During the assessment, in addition to the expected aging issues, HP&D discovered several other problems that required attention, including:
- Location of external cooling towers
- Utility equipment conspicuously located above-ground
- Lack of physical equipment barriers
- Data rooms located on upper floors with no buffer to exterior walls
- Improper management of raised floor spaces
- Lack of as-built drawings for equipment power feeds and floor loading
- Leakage of the building envelope
As the building systems were modified during the data center’s life, some components were abandoned or repurposed, resulting in inconsistent equipment labels, inaccurate panel schedules, and confusing one-line diagrams. Critical facilities need proper labeling and documentation to ensure operators can safely maintain systems and recover from a failure or outage as quickly as possible.

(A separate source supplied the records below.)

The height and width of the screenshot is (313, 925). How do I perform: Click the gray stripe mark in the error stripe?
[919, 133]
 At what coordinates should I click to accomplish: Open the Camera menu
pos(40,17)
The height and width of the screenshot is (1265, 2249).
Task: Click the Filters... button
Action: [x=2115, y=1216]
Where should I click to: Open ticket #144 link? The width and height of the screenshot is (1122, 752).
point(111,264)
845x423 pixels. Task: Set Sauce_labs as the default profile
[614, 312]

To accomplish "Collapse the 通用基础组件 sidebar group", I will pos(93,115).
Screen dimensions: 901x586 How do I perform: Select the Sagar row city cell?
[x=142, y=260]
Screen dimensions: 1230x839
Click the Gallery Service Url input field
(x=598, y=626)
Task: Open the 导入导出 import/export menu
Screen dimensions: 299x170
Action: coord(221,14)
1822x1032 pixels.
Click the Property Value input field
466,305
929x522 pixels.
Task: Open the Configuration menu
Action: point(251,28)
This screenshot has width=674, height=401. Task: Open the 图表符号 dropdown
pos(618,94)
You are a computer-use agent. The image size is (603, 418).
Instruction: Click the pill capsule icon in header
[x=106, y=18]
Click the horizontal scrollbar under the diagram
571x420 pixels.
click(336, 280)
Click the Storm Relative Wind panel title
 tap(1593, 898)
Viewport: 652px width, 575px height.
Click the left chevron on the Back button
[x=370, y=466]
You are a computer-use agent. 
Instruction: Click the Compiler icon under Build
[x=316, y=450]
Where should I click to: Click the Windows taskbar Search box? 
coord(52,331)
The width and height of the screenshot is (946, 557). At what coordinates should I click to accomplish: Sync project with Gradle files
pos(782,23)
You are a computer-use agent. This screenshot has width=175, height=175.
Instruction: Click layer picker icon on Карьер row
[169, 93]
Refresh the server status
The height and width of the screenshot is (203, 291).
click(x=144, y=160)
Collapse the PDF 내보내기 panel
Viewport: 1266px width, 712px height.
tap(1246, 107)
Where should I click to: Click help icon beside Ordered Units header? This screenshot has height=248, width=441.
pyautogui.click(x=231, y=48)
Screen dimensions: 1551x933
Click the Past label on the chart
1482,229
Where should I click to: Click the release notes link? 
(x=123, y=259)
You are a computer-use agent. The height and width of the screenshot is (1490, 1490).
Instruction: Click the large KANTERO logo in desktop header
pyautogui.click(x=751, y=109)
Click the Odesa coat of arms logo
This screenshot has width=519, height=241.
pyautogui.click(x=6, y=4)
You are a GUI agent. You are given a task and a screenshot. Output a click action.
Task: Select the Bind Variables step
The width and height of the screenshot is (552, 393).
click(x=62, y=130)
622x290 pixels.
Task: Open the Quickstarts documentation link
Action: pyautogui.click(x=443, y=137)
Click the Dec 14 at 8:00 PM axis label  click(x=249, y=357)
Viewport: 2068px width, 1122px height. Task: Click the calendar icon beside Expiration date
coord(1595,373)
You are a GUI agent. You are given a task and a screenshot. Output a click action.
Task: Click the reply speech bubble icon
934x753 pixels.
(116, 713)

Although the mechanical systems provided years of reliable service, many components were approaching or exceeding their useful service life. As mechanical equipment ages, coupled with an increase in data center cooling requirements, environmental conditions in the space gradually decline. Mechanical concerns discovered during the assessment included:
- Corrosion of the piping systems
- Lack of accurate as-built documentation of mechanical and control systems
- Absence of control system sequences of operation details
- Operating procedures not prepared for routine and emergency maintenance
- Missing performance testing records to verify reliable performance for failure scenarios
Maintenance should be regularly scheduled and carried out on time. However, the facility failed to provide records, making it unclear whether the systems received proper maintenance.
When inspecting the building envelope, HP&D examined the front and rear of the building, roof drains, and doorways. The team determined the storefront was watertight with no signs of aging or cracking but noted minor cracking above and around two exterior doors, clogged roof drains, and rusted anchor bolts.
After thoroughly reviewing the electrical and mechanical systems and the building envelope, HP&D submitted a detailed report with recommendations. The assessment recommended replacing the aging electrical and mechanical systems with fully redundant equipment (2N, 2N+1, or 2(N+1)) with diverse power paths, physical separation, and external components protected from the elements. The team also suggested a clear separation between data center critical systems and the non-critical building support systems wherever possible, including distinguishing equipment with color-coded labels.
In addition, HP&D recommended developing and testing detailed operating procedures for routine maintenance and emergency conditions. The report noted multiple points of failure and areas of improvement for the mechanical system, specifically the original CHW plant piping, which was 40 years old. Finally, the assessment recommended developing a strategic plan for the cooling system plant and data halls.
Further recommendations included fortifying the building envelope by sealing any pipe fenestrations with weathertight sealant, monitoring cracking found on the exterior doorways, replacing weather stripping, clearing the roof of vegetation to prevent leakage, and replacing rusted bolts to ensure the pipe system remains secure.
Data centers need a detailed plan to address aging buildings and infrastructure, maintain reliability, and take advantage of new technology. A knowledgeable consultant can assist you in developing a plan that addresses critical areas and identifies procedures and timelines to enhance the life and reliability of your facility.